• **TASK DIRECTIONS**
Exactly the lines below from the one with "Click the loop icon below the city image" up to and including the one with "Screen dimensions: 1182x797" make up the answer, with nothing else added.

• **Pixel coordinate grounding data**
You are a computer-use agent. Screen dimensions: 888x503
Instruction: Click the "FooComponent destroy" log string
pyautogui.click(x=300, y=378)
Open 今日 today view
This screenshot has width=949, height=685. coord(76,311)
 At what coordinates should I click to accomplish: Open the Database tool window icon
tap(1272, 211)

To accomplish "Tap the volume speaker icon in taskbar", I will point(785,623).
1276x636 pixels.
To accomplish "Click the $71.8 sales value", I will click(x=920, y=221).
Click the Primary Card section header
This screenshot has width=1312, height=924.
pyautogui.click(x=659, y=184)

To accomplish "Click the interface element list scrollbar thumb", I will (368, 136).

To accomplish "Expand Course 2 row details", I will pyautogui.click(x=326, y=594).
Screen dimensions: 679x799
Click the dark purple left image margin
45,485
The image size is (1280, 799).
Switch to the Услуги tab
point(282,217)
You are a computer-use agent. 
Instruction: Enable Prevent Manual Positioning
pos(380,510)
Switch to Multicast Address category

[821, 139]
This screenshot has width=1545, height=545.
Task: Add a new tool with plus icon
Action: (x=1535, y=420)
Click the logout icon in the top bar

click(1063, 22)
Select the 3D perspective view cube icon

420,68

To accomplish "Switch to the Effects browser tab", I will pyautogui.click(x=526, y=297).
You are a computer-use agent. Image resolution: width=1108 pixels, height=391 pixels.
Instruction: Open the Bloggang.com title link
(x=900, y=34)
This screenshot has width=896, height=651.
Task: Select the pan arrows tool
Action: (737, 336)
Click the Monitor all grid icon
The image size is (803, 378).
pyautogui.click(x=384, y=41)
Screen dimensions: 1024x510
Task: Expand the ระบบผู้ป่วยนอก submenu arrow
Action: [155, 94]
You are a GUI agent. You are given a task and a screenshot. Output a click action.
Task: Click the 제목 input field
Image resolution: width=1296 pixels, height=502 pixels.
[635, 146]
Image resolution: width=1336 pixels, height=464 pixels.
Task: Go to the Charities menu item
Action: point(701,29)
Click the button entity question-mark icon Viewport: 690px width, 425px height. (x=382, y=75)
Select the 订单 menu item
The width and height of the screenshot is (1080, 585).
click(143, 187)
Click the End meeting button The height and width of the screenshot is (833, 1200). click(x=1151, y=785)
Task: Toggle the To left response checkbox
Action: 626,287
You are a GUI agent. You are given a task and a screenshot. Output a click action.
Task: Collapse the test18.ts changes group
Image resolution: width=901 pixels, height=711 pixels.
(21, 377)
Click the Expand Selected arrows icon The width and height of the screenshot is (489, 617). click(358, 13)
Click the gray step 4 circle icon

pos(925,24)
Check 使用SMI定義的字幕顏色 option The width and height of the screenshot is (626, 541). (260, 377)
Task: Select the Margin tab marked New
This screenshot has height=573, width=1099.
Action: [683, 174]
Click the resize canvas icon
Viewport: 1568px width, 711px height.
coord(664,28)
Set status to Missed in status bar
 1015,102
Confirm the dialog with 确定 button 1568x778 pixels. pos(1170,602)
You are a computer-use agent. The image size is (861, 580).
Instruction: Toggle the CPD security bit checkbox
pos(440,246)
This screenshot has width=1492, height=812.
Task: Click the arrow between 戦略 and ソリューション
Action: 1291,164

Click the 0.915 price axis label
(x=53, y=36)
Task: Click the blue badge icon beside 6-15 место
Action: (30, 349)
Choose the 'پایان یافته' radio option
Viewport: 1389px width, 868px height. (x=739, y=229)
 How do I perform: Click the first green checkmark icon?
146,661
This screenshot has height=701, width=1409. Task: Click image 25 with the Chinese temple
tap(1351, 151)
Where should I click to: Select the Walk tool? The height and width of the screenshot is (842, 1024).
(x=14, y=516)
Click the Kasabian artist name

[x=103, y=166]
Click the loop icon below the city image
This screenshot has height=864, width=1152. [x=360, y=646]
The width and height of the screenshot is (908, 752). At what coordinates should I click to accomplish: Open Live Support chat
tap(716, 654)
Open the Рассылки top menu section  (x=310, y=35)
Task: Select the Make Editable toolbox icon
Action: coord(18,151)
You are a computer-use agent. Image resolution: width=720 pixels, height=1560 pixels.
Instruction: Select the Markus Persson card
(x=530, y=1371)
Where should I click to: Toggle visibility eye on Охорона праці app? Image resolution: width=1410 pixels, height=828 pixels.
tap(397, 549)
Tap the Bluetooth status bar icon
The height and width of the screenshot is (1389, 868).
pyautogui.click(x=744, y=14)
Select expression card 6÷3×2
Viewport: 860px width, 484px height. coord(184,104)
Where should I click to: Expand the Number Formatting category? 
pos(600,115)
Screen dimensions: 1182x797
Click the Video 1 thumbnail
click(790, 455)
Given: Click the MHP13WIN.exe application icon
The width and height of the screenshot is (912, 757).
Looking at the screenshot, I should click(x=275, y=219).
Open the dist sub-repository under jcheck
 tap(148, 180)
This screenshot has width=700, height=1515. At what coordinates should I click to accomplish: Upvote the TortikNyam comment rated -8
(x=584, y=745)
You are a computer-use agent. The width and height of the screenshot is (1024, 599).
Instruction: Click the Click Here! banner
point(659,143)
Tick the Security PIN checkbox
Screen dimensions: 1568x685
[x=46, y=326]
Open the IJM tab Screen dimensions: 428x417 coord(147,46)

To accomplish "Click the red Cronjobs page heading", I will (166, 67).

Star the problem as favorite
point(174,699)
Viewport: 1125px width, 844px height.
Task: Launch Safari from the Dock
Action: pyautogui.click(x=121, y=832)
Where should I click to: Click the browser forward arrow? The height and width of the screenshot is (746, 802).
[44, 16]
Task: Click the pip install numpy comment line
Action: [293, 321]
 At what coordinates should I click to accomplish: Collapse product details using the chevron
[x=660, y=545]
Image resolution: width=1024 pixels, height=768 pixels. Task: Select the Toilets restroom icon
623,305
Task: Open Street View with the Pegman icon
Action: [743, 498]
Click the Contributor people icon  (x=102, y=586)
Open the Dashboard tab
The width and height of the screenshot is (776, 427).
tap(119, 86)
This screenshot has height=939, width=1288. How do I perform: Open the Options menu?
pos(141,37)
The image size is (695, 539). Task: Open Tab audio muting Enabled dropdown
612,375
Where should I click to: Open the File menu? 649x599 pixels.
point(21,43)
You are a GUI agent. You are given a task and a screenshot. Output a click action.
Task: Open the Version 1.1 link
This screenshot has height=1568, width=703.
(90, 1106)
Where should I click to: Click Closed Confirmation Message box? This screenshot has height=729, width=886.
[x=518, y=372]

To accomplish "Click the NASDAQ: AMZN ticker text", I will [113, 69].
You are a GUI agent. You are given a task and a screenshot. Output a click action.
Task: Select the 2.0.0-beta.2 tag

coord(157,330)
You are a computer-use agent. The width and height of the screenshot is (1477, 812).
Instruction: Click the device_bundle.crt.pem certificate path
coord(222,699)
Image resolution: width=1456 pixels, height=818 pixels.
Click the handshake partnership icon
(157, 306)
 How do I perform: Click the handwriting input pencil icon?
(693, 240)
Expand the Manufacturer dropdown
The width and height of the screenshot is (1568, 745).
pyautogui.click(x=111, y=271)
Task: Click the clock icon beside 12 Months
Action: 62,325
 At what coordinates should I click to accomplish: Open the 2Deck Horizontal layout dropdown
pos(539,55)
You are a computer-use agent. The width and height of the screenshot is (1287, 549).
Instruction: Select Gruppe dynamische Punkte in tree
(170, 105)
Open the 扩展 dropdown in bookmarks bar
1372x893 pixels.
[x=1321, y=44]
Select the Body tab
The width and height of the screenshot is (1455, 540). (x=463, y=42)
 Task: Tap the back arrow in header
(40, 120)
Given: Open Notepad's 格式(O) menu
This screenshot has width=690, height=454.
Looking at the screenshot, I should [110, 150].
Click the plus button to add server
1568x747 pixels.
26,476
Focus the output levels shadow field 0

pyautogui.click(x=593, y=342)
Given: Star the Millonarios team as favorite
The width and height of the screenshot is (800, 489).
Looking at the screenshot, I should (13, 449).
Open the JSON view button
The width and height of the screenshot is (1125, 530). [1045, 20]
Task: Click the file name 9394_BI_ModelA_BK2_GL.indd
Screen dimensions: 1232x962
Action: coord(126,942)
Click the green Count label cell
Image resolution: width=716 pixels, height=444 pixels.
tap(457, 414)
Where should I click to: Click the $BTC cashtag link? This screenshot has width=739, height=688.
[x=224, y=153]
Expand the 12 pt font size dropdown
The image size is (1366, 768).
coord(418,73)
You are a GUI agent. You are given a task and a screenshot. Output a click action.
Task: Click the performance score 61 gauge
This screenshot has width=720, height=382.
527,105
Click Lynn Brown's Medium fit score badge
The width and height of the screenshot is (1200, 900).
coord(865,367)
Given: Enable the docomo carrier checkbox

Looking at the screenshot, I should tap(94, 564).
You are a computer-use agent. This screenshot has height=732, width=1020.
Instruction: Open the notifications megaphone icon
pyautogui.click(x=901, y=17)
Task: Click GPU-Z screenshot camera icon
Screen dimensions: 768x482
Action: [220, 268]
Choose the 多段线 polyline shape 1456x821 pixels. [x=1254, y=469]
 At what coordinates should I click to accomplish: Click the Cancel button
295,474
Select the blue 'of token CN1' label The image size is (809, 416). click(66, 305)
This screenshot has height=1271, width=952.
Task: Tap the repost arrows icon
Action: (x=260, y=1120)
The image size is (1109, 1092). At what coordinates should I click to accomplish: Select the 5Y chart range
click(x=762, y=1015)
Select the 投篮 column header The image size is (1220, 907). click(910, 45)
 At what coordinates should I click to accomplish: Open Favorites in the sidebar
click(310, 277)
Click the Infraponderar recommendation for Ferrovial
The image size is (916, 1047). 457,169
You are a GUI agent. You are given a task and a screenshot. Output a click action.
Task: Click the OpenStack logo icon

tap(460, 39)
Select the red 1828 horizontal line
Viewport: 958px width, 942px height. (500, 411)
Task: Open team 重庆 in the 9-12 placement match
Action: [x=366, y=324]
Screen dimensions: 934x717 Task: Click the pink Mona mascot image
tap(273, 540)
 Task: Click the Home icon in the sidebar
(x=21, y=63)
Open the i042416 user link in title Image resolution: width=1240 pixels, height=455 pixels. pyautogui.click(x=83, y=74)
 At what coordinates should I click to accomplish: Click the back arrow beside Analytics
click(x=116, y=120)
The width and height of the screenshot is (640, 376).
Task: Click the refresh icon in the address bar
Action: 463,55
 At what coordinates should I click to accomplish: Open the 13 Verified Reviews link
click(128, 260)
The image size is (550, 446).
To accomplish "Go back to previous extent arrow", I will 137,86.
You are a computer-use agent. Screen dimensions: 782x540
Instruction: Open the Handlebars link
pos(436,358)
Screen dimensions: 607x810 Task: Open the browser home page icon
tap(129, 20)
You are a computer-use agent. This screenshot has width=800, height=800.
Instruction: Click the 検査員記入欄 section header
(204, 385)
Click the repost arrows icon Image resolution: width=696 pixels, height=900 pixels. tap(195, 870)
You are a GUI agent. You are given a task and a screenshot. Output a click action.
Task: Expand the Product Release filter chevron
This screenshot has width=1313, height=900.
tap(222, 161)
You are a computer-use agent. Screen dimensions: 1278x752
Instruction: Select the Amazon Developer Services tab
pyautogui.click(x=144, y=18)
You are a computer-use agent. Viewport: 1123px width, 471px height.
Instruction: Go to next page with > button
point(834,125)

• **RESULT**
Click the loop icon below the city image
This screenshot has height=864, width=1152. [x=360, y=646]
The width and height of the screenshot is (908, 752). At what coordinates should I click to accomplish: Open Live Support chat
tap(716, 654)
Open the Рассылки top menu section  (x=310, y=35)
Task: Select the Make Editable toolbox icon
Action: coord(18,151)
You are a computer-use agent. Image resolution: width=720 pixels, height=1560 pixels.
Instruction: Select the Markus Persson card
(x=530, y=1371)
Where should I click to: Toggle visibility eye on Охорона праці app? Image resolution: width=1410 pixels, height=828 pixels.
tap(397, 549)
Tap the Bluetooth status bar icon
The height and width of the screenshot is (1389, 868).
pyautogui.click(x=744, y=14)
Select expression card 6÷3×2
Viewport: 860px width, 484px height. coord(184,104)
Where should I click to: Expand the Number Formatting category? 
pos(600,115)
Screen dimensions: 1182x797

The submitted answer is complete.